Singer Aimee Lezard was one of the opening performers on the main stage at the Aboriginal Cultural Village Friday.

Singer Aimee Lezard was one of the opening performers on the main stage at the Aboriginal Cultural Village Friday.

Aboriginal Cultural Village draws a wide audience at Peachfest

It’s only been around for a few years, but in that short time the Aboriginal Cultural Village has become a deeply-rooted feature of Penticton’s Peach Festival.



It’s only been around for a few years, but in that short time the Aboriginal Cultural Village has become a deeply-rooted feature of Penticton’s Peach Festival.

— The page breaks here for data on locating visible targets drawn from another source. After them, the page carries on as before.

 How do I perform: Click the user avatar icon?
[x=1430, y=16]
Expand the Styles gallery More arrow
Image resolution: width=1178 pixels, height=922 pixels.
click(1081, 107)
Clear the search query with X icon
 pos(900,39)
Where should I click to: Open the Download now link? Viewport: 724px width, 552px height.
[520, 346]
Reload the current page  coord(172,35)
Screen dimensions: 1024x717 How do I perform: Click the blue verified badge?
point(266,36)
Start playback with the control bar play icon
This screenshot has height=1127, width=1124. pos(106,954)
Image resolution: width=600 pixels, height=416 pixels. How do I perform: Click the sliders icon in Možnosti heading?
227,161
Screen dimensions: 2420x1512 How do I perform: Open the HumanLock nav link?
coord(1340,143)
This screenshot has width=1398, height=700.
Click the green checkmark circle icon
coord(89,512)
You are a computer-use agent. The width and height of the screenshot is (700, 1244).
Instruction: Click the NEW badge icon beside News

“It started on that main stage four years ago, when I was asked to co-ordinate an opening ceremony honouring the Okanagan Territory,” said Kym Gouchie, a First Nations performer and Peachfest director.I said, ‘How about not just the opening ceremony, how about an opening evening of aboriginal entertainment?’”

From that start, grew the Aboriginal Cultural Village, which is now ensconced in Gyro Park and featured two days of entertainment this year, with two dozen aboriginal artists on the main stage as well as a powwow.

Gouchie said that because of the work she does in the community with youth, music and culture, many of the participants are drawn from her wide circle of contacts.

“Pretty much 90 per cent of the people that were on the stage or helping out are people that I know personally,” she said. “It really is a community collaboration.”

And being tied in with Peachfest, Gouchie said the event effects  both the community and the nation, helping to undo negative stereotypes about aboriginal peoples.

“It’s fantastic to be able to hear and see firsthand non-aboriginal people saying, ‘Wow, you people have an amazing culture. The regalia was beautiful, the drumming,’” said Gouchie, adding that they work hard to keep the event an authentic experience.

That also means finding the right people to help out, like calling on Elaine Alec and Arnie Baptiste to organize the powwow.

“Elaine pulled together her own crew and really, the success of the powwow was her doing,” said Gouchie. “I don’t want to fall backwards in any way, I want to keep moving forward and growing and have the right people in those key roles.”

Her committee has met to start planning for next year, as well as to celebrate and share stories about last weekend.

“Everybody is excited, we know that this is going to grow into something probably bigger than Gyro Park, and we’re getting prepared for that,” said Gouchie.